Impressive 4QFY2013 results: For 4QFY2013, standalone top-line reported a slightly better-than-expected growth of 7.1% yoy (8.8% qoq) to Rs. 1,311cr which was driven by a strong volume growth of 9.3% yoy (11.3% qoq). The volume growth was led by a strong ~24% yoy (~21% qoq) growth in the OEM segment led by new partnerships with Hyundai, Royal Enfield, Volvo-Eicher and Bajaj Auto. The replacement segment however, posted a muted growth of 1.2% as the demand in the segment remains weak. Net average realization registered a decline of ~2% yoy and qoq, largely due to adverse product-mix (higher OEM share in total-mix). On the operating front, EBITDA margins jumped sharply by 218bp qoq to 10.6% against our expectations of 8.8%, as raw-material cost as a percentage of sales witnessed a significant decline of 206bp qoq led by ~8% decline in the natural rubber prices. Led by a strong operating performance, net profit on a sequential basis witnessed a significant growth of 98.6% to Rs. 61cr.
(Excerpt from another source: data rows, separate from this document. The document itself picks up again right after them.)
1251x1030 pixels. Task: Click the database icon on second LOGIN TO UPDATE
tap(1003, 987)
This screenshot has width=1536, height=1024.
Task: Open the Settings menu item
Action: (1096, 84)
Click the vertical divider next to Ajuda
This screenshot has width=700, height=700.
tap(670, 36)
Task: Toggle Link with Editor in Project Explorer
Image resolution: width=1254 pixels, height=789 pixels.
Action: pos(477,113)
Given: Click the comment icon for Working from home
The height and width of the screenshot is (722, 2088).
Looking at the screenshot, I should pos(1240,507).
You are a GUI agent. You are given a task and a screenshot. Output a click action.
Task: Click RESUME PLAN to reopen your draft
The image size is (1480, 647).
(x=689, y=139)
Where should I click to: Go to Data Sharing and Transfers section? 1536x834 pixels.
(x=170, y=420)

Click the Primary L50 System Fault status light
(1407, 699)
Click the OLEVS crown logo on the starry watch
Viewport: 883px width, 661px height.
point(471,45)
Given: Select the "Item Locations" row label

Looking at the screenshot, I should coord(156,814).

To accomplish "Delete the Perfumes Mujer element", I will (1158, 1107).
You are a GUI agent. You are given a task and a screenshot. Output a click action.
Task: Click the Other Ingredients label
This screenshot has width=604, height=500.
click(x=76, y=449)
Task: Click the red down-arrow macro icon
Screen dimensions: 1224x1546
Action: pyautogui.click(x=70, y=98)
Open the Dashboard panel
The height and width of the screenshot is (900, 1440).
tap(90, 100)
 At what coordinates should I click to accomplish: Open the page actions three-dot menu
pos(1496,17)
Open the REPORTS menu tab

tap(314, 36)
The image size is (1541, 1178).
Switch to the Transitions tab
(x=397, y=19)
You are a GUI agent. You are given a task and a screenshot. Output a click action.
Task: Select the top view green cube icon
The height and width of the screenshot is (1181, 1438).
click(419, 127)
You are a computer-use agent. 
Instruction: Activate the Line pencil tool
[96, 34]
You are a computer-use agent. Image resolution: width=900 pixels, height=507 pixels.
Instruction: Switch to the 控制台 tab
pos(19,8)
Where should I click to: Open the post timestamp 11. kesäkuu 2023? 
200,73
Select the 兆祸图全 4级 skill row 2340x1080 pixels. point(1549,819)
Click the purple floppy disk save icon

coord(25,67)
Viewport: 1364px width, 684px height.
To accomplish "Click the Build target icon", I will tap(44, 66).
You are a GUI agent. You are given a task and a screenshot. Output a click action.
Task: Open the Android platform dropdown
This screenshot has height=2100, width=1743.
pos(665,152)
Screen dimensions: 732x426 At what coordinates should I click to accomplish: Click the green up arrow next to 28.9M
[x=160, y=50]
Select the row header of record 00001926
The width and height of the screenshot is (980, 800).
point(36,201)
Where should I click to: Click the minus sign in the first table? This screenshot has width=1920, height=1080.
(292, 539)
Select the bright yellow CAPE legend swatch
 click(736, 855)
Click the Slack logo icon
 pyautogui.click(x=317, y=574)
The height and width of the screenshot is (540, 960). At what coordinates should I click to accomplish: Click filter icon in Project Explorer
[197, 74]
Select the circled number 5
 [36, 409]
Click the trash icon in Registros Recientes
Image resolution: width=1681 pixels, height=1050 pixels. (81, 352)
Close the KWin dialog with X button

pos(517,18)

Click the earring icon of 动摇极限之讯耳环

Outlook and valuation: We retain our positive view on Ceat and believe that the company will continue to benefit from softening of commodity prices and lower debt burden. However, slowdown in demand due to lower-than-expected pick-up in replacement segment along with pressures from OEM to reduce prices may adversely impact the company. At Rs. 119, the stock is trading at attractive valuations of 2.4x FY2015E earnings. We maintain our Buy rating on the stock with a target price of Rs. 170.